Small changes do not equal easy changes. Much of what Porcello wants to do — keeping his hips loaded, pointing his head and shoulders correctly, centering his weight — require retraining his body in the slightest of ways, breaking the bad habits he developed last year.

One example, via pitching coach Jeremy Hefner: Porcello had a problem keeping his shoulders level in part because, as he delivered a pitch, his head veered off toward first base. Hefner said his advice to avoid that was “keep his chest like he’s chest-bumping the catcher.”

After a recent Mets workout, Porcello and Steven Matz practiced their deliveries — without a baseball — at less than game speed, focusing on controlling their bodies.

“It’s all about creating a feeling,” Hefner said. “In a non-competitive environment, you can really slow things down and go piece by piece so that when it gets into a competitive situation, they can just go out and be their athletic selves.”

How important is spring training? Porcello, the American League Cy Young Award winner in 2016, said his problems started during camp with the Red Sox last year, when he “didn’t get to where I needed to go,” he said. The result: a 5.52 ERA, highest among 61 qualified pitchers, and a 1.39 WHIP.
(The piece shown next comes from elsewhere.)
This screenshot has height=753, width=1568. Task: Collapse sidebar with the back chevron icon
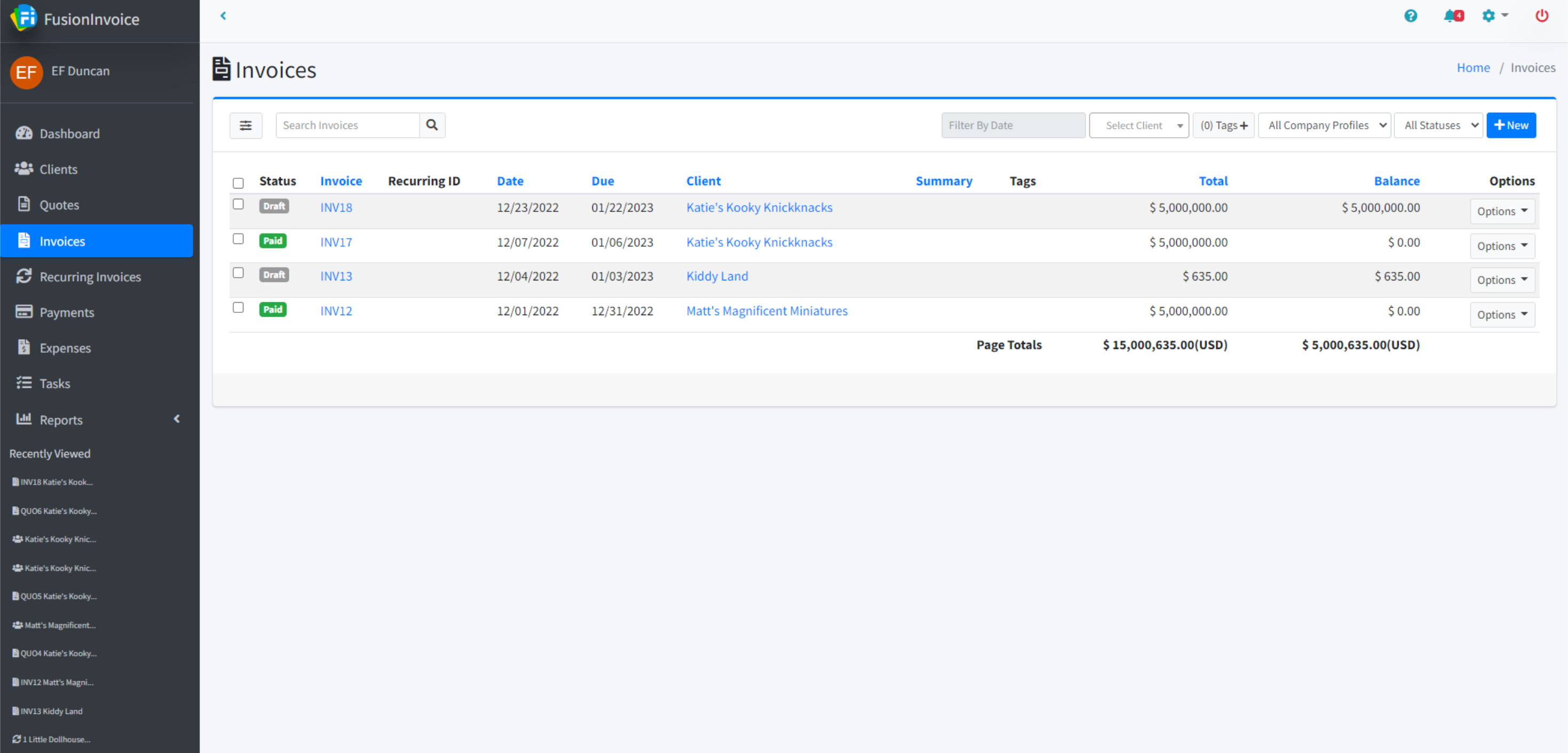click(x=224, y=16)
“It was just a constant uphill battle,” Porcello said. “I made a lot of efforts to correct things. At times I felt better, but I would revert right back into old patterns and habits that I had already developed.

“When you go into the season and you’re not where you want to be mechanically and your physical form isn’t where it should be, going out there and competing, it’s near-impossible to make those corrections and maintain a competitive edge when you’re facing major-league hitters.”

Said Hefner, “It’s just some body awareness, some things that maybe he was able to do a little bit easier as a younger player. As you get older, you gotta call it what it is: You don’t move quite as well.”

That leaves Porcello, 31, trying to develop new muscle memory with a new team. Seeing him in game action for the first time is “absolutely” a big part of that growth, Hefner said.

“Any time physically you get mechanically out of whack and you develop bad habits, it takes time to work out of those things,” Porcello said. “It’s really what I’m focusing on every day. Just continuing to try to create and reaffirm those good habits, those good movements physically.”